Cis unsaturated but not saturated fatty acids (FA) have been shown to specifically inhibit certain early responses in cytotoxic T-lymphocytes (CTL) including the rise in intracellular calcium, degranulation, and lethal hit delivery. They do not, however, affect other early events such as the turnover of phosphatidylinositol, T-cell receptor recognition, and CTL-cognate target cell conjugation. Antigen stimulation of CTL results in an increase in the tyrosine phosphorylation levels of more than 10 substrates. We now find that cis unsaturated but not saturated FA specifically inhibit antigen-stimulated tyrosine phosphorylation of only a single substrate, a 100-kDa protein (pp100).
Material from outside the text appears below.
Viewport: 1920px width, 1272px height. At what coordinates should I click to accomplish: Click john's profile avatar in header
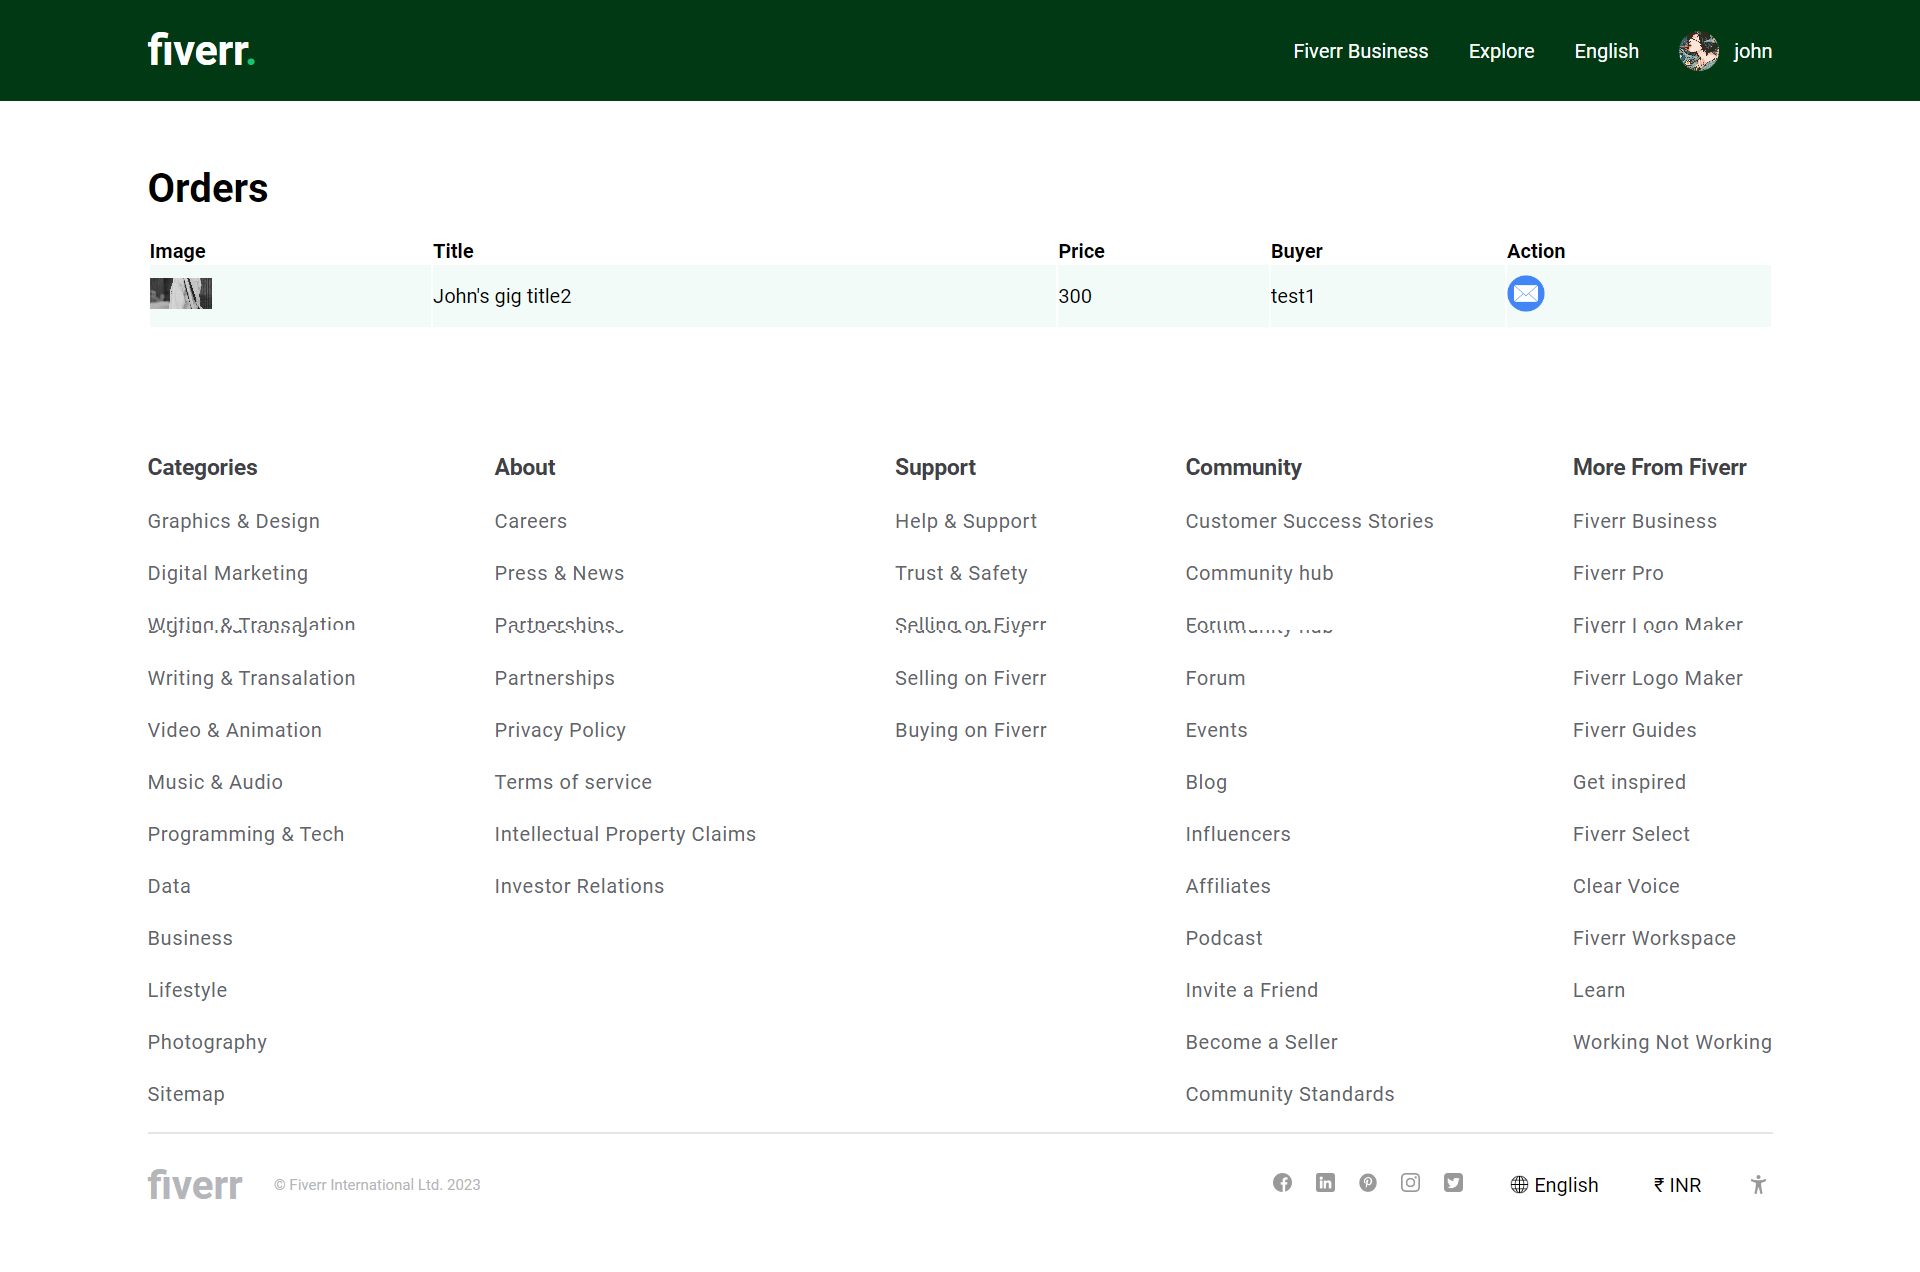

The characteristics of cis FA inhibition of the tyrosine phosphorylation of pp100 are virtually identical to the cis FA inhibition of the CTL functional responses. Inhibition occurs within seconds of cis FA addition, can be reversed by extracting the unesterified FA with albumin, can be initiated after stimulation, and has the same dose and FA molecular species dependence as the inhibition of the CTL responses. In addition, low concentrations of phenylarsine oxide specifically inhibit the tyrosine phosphorylation of pp100 and the CTL responses, but have no effect on other tyrosine phosphorylation events. These striking correlations suggest that pp100 may be central to specific early signaling events including lethal hit delivery and its tyrosine phosphorylation may be regulated by a plasma membrane protein tyrosine phosphatase.